**Prompt A**
In the redback spider thread, how would you render the sentence "We were told to be out of the house for 5 hours." in Spanish?
**Prompt B**
In the redback spider thread, what kind of covers were lifted during the treatment?

# More Redback spiders...



## vantage (May 10, 2012)

Landlord round today to eradicate a plague of red backs from the garden furniture.
Spotted a matt of web under the corner, flipped it over, and there they were.

Second dose of red backs in 12 months.

Fun fun fun!


----------



## Mr Rossi (May 16, 2009)

vantage said:


> Landlord round today to eradicate a plague of red backs from the garden furniture.
> Spotted a matt of web under the corner, flipped it over, and there they were.
> 
> Second dose of red backs in 12 months.
> ...


A bit worrying that, usually they're only out the Ranches, Motor City etc. What did he do to get rid of them?


----------



## xxxxxxxxxxxxxxxxxStewartC (Mar 3, 2012)

where was this?


----------



## BedouGirl (Sep 15, 2011)

Jumeirah 2, which I find very worrying as Vantage only lives round the corner from me.


----------



## vantage (May 10, 2012)

We were told to be out of the house for 5 hours.
They did outside and in, including lifting manhole covers, and all outdoor furniture and loose things.
Don't know what they used, but there is a chemically smell about..


----------



## Chocoholic (Oct 29, 2012)

Redback spiders sadly suffer from an huge overreaction from people. Very few will have a serious reaction if bitten. If you start seeing Black Widows or Funnel webs - then there's a problem.


----------



## vantage (May 10, 2012)

Chocoholic said:


> Redback spiders sadly suffer from an huge overreaction from people. Very few will have a serious reaction if bitten. If you start seeing Black Widows or Funnel webs - then there's a problem.


agreed, but when you have a landlord that deals with the problem without argument, i'm dealing with the problem. I have a four year old with fingers into everything!


----------



## Chocoholic (Oct 29, 2012)

Ah yes, well when you have little ones about, it's a different story. You're luckly you have a good LL by the sounds of it.


----------



## imac (Oct 14, 2012)

is this is the one you guys are talking about? sounds (and looks) freaky as hell...

Redback spider - Wikipedia, the free encyclopedia

ugh... HATE HATE spiders...


----------



## Gavtek (Aug 23, 2009)

Time to re-evaluate my reply to the "why do ex-pats stick around" thread.


----------



## BedouGirl (Sep 15, 2011)

vantage said:


> We were told to be out of the house for 5 hours. They did outside and in, including lifting manhole covers, and all outdoor furniture and loose things. Don't know what they used, but there is a chemically smell about..


I hope you removed your four-legged furry family member from the house while they were spraying


----------



## vantage (May 10, 2012)

BedouGirl said:


> I hope you removed your four-legged furry family member from the house while they were spraying


Yes, she went on a day trip to the neighbour's!


----------



## BedouGirl (Sep 15, 2011)

**Information supplied**

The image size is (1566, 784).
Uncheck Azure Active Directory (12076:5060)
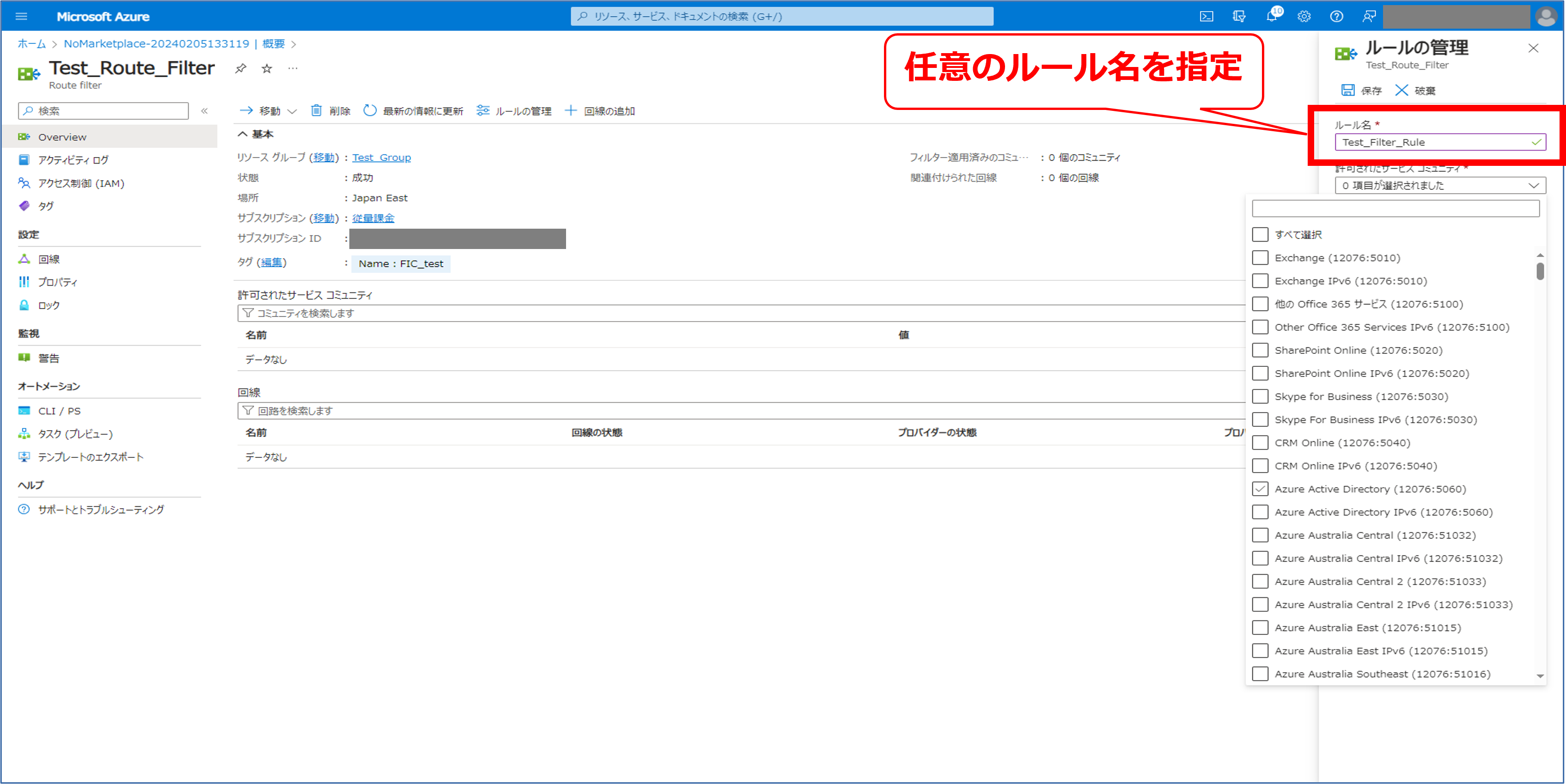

**Written reply A**
Nos dijeron que estuviéramos fuera de la casa durante 5 horas.

**Written reply B**
Manhole covers.